Suasana sore di Posko KKNT IPB RT 5 Desa Kutamukti tampak berbeda dari biasanya. Tawa anak-anak berpadu dengan semangat belajar, menghidupkan ruang sederhana itu menjadi tempat yang penuh energi positif.
Sejak awal Juli, posko ini menjadi rumah kedua bagi anak-anak desa lewat program Selasar Cerdas, sebuah kegiatan belajar-mengajar informal yang rutin diadakan setiap hari Selasa dan Jumat.
Program Selasar Cerdas pertama kali dilaksanakan pada 1 Juli 2025 dan berlanjut di tanggal 4, 11, 15, 18, hingga 25 Juli 2025. Setiap pertemuan diikuti oleh rata-rata 15 hingga 25 anak, mulai dari tingkat Taman Kanak-Kanak hingga Sekolah Dasar.
Mereka datang dengan antusias, duduk rapi sambil membawa buku dan alat tulis, siap menerima pelajaran baru dari para mahasiswa KKN.
Selasar Cerdas dirancang agar anak-anak tidak hanya belajar, tetapi juga merasakan pengalaman yang menyenangkan. Kegiatan ini terbagi ke dalam tema mingguan: bahasa dan literasi pada minggu pertama, numerik pada minggu kedua, budaya Indonesia pada minggu ketiga, agama pada minggu keempat, serta eksperimen sederhana pada minggu kelima.
Metode pembelajaran menggunakan presentasi interaktif (PPT) dan pendekatan komunikatif, sehingga materi mudah dipahami oleh anak-anak. Selain itu, setiap sesi selalu diselingi dengan permainan edukatif yang bertujuan memperkuat pemahaman serta menjaga semangat belajar.
“Anak-anak di sini sebenarnya memiliki rasa ingin tahu yang tinggi.
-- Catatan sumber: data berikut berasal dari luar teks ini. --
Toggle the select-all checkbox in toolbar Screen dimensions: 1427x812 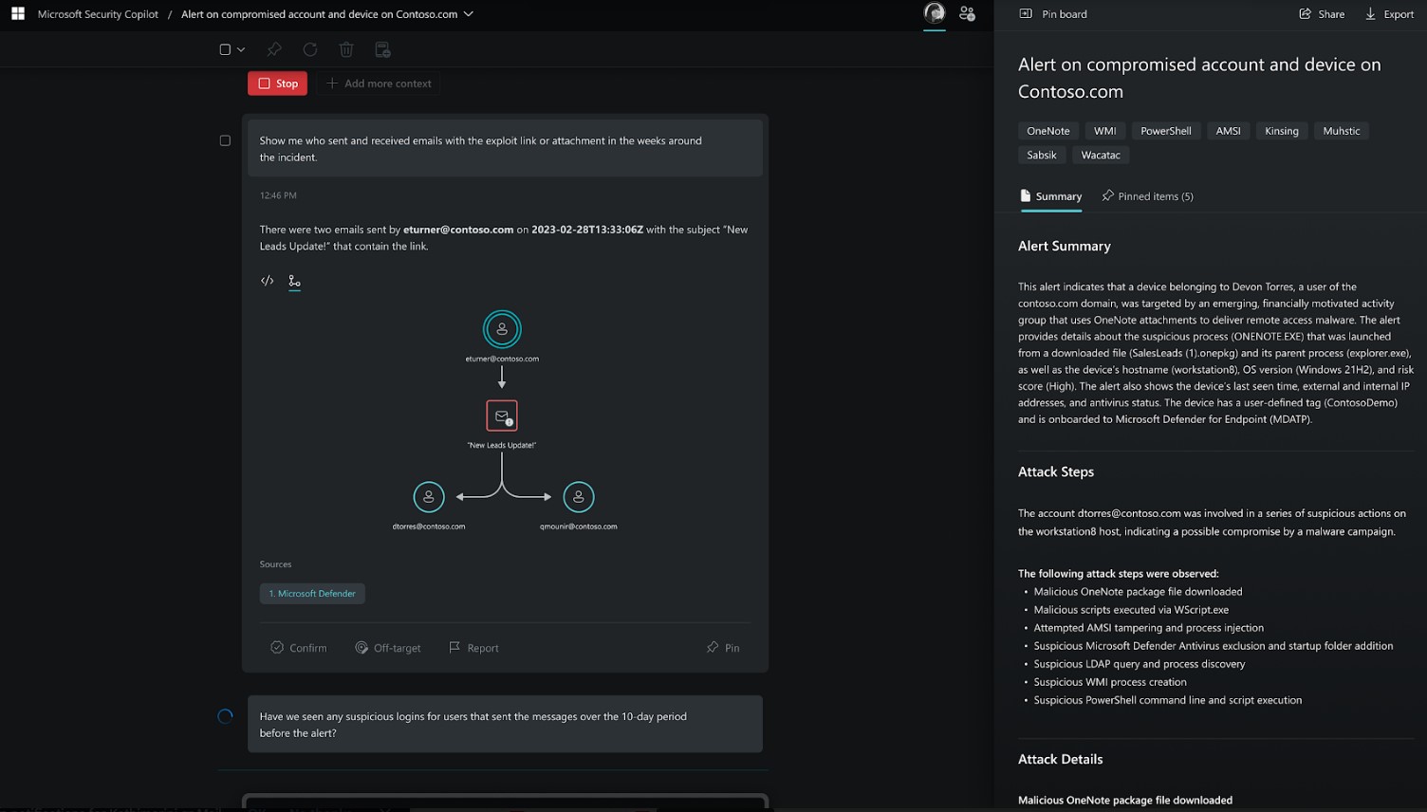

Ketika mereka diberi ruang untuk bertanya dan bereksperimen, hasilnya luar biasa. Bahkan ada beberapa anak yang awalnya kesulitan membaca, kini sudah lancar setelah beberapa kali pertemuan,”ungkap Maryam salah satu mahasiswa KKNT IPB yang menjadi penanggung jawab kegiatan.
Program ini tidak hanya membantu anak-anak memahami pelajaran sekolah seperti matematika, bahasa Indonesia, dan bahasa Inggris, tetapi juga membentuk karakter positif melalui pembelajaran nilai-nilai moral dan pengenalan budaya Indonesia.
Kawan GNFI, pada setiap sesi, anak-anak diajak mengenal keragaman budaya Nusantara mulai dari tarian, pakaian adat, hingga cerita rakyat. Dalam sesi eksperimen, mereka diajarkan sains sederhana, seperti membuat pelangi dalam gelas atau mengamati reaksi bahan dapur, sehingga rasa ingin tahu mereka semakin terasah.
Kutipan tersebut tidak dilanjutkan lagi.